======== Task inputs

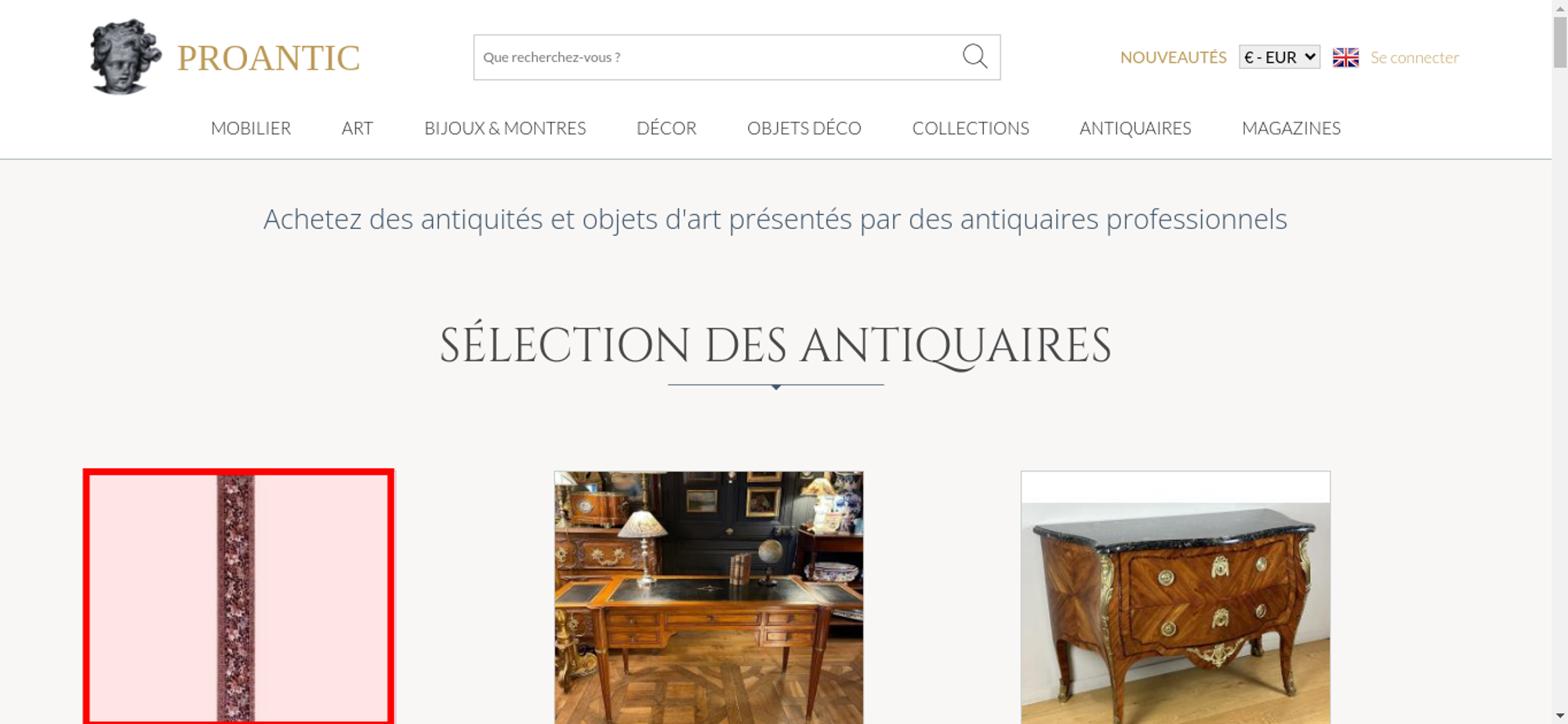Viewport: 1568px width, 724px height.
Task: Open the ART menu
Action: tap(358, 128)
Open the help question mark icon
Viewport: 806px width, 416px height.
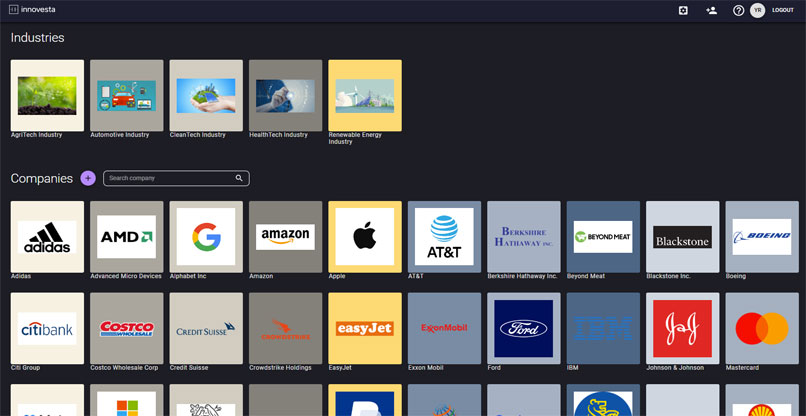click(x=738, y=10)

================

_Work to complete_
Take the line containing "Open the help question mark icon" and every line after it through the end of the data, and write them out exactly, with no pictures.

_Output for this exercise_
Open the help question mark icon
Viewport: 806px width, 416px height.
click(x=738, y=10)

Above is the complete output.